=== Problem to solve ===
Retype the stretch from the line containing "Given: Open the gears settings tool icon" through the line containing "Looking at the screenshot, I should tap(236, 216).", both included, and nothing else.

— start Extracted entries —

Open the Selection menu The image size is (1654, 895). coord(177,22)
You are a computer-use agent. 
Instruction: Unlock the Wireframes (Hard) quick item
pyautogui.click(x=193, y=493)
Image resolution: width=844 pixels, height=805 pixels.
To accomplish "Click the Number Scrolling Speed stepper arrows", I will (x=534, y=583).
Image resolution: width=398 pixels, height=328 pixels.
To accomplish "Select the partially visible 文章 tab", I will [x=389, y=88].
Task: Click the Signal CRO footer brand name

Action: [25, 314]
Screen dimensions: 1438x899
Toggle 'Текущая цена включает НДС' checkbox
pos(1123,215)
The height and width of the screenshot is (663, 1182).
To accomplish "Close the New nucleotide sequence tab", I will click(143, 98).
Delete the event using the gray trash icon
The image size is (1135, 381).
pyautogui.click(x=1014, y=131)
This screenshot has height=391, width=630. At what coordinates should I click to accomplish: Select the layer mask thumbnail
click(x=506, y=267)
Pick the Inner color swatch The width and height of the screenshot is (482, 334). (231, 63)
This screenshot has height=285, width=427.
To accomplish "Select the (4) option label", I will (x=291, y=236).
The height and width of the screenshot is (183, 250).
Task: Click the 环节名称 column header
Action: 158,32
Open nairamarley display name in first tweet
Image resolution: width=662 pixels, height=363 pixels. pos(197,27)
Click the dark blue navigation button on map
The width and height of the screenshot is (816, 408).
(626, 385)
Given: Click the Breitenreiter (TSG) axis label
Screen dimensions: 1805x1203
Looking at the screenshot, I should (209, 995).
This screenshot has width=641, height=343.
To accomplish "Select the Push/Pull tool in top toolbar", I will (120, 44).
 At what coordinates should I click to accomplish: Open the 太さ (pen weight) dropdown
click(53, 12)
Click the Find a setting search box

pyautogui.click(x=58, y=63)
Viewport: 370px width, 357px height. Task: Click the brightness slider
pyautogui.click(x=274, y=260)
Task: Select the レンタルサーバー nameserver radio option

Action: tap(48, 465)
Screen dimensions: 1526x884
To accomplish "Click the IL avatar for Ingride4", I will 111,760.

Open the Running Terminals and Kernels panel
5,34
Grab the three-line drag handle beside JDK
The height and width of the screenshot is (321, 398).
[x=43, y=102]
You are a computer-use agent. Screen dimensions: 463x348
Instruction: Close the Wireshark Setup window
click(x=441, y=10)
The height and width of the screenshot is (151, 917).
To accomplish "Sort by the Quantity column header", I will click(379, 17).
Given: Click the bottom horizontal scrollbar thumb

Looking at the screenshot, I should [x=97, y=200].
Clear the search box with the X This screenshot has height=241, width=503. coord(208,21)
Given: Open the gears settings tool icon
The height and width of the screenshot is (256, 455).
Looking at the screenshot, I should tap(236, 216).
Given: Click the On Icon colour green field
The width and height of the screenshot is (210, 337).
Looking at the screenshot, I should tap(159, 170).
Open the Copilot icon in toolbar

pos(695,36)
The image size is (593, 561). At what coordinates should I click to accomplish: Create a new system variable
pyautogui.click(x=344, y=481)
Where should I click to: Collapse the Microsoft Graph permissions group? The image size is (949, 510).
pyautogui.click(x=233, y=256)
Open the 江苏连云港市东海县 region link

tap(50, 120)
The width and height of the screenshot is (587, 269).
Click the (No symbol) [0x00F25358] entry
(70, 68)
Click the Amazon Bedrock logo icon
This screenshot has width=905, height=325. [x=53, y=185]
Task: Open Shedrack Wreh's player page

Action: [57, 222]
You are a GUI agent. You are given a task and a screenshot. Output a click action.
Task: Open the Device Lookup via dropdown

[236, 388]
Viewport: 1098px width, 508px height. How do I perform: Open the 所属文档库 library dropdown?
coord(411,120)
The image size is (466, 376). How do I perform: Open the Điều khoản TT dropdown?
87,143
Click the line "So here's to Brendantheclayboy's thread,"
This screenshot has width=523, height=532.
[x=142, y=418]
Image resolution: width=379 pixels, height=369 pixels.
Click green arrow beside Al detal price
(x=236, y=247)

— end Extracted entries —

=== Solution ===
Given: Open the gears settings tool icon
The height and width of the screenshot is (256, 455).
Looking at the screenshot, I should tap(236, 216).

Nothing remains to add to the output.